#### [Exercise prompt]
Which lines of the data hold the word "named"? Copy all of them.

#### [Data listing]
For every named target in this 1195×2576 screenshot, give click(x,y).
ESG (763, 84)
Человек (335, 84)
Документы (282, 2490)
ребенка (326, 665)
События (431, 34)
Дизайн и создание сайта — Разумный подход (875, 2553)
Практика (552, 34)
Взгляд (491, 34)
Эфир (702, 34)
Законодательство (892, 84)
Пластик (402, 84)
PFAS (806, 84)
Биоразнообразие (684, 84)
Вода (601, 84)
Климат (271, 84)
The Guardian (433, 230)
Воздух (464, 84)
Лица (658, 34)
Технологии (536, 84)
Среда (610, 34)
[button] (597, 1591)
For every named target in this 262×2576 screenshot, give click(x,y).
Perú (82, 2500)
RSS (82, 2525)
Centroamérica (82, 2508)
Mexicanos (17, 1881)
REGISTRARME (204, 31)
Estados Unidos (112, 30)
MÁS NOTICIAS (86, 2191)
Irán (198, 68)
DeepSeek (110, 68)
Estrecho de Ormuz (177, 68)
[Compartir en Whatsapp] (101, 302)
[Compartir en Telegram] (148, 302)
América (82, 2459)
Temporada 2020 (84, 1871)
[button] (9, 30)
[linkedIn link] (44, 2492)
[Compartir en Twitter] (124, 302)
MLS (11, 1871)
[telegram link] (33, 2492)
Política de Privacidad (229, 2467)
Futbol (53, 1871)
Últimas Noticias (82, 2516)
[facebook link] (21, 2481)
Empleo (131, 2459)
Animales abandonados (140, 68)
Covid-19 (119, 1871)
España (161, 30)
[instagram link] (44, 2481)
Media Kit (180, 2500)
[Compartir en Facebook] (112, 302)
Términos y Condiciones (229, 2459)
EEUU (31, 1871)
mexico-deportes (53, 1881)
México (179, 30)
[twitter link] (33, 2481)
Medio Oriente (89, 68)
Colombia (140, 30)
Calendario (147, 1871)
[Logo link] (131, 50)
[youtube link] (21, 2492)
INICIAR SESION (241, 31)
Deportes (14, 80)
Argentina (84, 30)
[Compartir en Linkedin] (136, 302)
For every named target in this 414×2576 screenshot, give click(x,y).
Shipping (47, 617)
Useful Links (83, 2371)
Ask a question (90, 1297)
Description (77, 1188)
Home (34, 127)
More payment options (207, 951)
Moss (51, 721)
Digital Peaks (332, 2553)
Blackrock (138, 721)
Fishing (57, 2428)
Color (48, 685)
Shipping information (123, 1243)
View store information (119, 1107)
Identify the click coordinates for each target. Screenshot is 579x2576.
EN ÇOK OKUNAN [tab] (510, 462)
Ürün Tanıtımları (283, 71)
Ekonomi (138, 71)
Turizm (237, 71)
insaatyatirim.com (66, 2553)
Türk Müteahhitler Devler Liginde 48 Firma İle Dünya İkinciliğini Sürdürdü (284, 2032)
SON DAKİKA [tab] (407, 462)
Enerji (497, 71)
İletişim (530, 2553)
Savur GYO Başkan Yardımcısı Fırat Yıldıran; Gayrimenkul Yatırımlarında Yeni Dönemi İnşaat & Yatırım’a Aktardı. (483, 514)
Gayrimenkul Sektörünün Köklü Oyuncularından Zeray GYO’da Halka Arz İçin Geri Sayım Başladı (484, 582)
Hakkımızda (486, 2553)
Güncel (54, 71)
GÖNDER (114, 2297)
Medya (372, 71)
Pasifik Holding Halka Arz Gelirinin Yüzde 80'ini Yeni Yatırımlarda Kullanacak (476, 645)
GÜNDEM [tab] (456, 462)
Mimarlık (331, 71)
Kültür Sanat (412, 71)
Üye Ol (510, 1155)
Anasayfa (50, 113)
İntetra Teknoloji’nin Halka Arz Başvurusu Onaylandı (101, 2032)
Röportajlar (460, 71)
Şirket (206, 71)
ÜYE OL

#### [Solution for this problem]
For every named target in this 1195×2576 screenshot, give click(x,y).
For every named target in this 262×2576 screenshot, give click(x,y).
For every named target in this 414×2576 screenshot, give click(x,y).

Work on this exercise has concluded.